▸ **ページ本文**:
┄┄┄┄┄┄┄┄┄┄

The Doors of "The Doors"

今、The Doors『Morrison Hotel』を聞きながらこれを書いています。


昨日友人からメールが来て、The Doors を聞くならどれがいい? と訊かれた。
その返答を元にしています。
このジャンル、アーティストに入るにはどれがいい? 
という質問は、音楽だろうと映画だろうと文学だろうととても好きです。


The Doors
ロサンゼルス、UCLAの映画学科をきっかけに結成。
1967年デビュー、ヴォーカルにして imaginative な詩人であるジム・モリソンの
扇情的なステージングと全米No.1を獲得するようなポップで時代に合致した楽曲の
2面性をもつ。1971年、ジム・モリソンの死(オーバードース)により解散へ。


まず言えることは
The Doors はベストアルバムを聞いちゃだめだということ。

┄┄┄┄┄┄┄┄┄┄

▸ **課題文 1**: ページ本文で、好きな質問の対象として「〜だろうと」の形で並べられているジャンルをすべて挙げてください。
ページ本文とエントリは互いに関係がありません。

データセットの項目:
┄┄┄┄┄┄┄┄┄┄

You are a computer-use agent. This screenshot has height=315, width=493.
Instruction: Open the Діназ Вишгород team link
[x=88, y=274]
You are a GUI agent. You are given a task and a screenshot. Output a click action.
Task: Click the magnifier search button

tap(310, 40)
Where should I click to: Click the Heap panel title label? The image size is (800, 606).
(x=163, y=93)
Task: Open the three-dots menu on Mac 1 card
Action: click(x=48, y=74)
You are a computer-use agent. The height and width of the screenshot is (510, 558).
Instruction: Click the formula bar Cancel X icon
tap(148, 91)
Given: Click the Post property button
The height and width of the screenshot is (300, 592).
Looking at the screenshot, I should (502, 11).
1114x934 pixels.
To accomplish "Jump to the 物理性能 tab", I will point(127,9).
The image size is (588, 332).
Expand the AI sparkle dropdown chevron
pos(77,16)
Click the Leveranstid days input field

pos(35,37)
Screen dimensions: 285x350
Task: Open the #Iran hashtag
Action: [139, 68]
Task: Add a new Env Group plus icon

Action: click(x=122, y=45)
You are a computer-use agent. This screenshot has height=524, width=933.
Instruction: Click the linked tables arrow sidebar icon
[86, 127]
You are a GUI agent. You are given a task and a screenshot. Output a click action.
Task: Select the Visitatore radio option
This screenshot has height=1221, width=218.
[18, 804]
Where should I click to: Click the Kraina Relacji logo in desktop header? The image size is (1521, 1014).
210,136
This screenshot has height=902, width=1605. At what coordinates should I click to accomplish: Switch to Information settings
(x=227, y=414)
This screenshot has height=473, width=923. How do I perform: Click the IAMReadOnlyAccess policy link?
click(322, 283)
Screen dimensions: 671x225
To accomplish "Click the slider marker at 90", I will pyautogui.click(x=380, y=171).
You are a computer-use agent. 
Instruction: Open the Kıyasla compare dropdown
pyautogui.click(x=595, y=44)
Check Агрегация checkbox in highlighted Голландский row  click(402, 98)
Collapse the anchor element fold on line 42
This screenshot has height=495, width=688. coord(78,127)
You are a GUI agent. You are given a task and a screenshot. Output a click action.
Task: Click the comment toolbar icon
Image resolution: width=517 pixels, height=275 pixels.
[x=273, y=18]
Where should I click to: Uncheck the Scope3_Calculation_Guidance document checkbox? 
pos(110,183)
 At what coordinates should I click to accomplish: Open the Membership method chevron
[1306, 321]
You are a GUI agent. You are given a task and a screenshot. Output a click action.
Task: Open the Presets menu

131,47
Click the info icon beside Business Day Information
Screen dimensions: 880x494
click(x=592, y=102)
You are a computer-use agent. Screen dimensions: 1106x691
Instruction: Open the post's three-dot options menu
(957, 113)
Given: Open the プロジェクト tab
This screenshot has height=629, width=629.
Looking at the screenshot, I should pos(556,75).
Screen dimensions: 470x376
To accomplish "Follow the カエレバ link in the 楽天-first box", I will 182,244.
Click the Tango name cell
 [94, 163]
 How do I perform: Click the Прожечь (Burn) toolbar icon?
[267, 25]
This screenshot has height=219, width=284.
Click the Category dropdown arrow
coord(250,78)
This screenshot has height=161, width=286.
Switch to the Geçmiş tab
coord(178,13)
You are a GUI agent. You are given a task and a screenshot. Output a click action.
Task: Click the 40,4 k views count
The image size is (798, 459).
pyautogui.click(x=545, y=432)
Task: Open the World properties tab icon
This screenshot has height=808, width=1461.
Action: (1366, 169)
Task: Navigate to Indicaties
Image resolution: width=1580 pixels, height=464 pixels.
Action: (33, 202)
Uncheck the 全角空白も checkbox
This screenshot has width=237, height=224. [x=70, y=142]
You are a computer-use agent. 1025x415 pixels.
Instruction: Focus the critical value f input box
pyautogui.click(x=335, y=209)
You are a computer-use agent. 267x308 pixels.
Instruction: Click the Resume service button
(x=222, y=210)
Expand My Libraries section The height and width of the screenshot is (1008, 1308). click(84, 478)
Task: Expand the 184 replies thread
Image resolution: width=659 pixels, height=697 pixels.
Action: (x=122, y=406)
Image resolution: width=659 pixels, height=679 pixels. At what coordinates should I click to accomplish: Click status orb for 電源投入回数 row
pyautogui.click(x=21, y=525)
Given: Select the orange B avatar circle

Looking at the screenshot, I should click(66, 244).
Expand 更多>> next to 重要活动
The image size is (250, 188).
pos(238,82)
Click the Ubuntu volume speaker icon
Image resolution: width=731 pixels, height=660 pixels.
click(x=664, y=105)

┄┄┄┄┄┄┄┄┄┄

▸ **課題文 2**: エントリのうち、「This screenshot has height=161, width=286.」を含む行から始めて「This screenshot has width=237, height=224.」を含む行までを、両端の行も含めてJSONの文字列リストとして書き表してください。1行を1つの文字列とし、空行は除いてください。

▸ **実行結果 1**: 音楽、映画、文学

▸ **実行結果 2**:
[
  "This screenshot has height=161, width=286.",
  "Switch to the Geçmiş tab",
  "coord(178,13)",
  "You are a GUI agent. You are given a task and a screenshot. Output a click action.",
  "Task: Click the 40,4 k views count",
  "The image size is (798, 459).",
  "pyautogui.click(x=545, y=432)",
  "Task: Open the World properties tab icon",
  "This screenshot has height=808, width=1461.",
  "Action: (1366, 169)",
  "Task: Navigate to Indicaties",
  "Image resolution: width=1580 pixels, height=464 pixels.",
  "Action: (33, 202)",
  "Uncheck the 全角空白も checkbox",
  "This screenshot has width=237, height=224. [x=70, y=142]"
]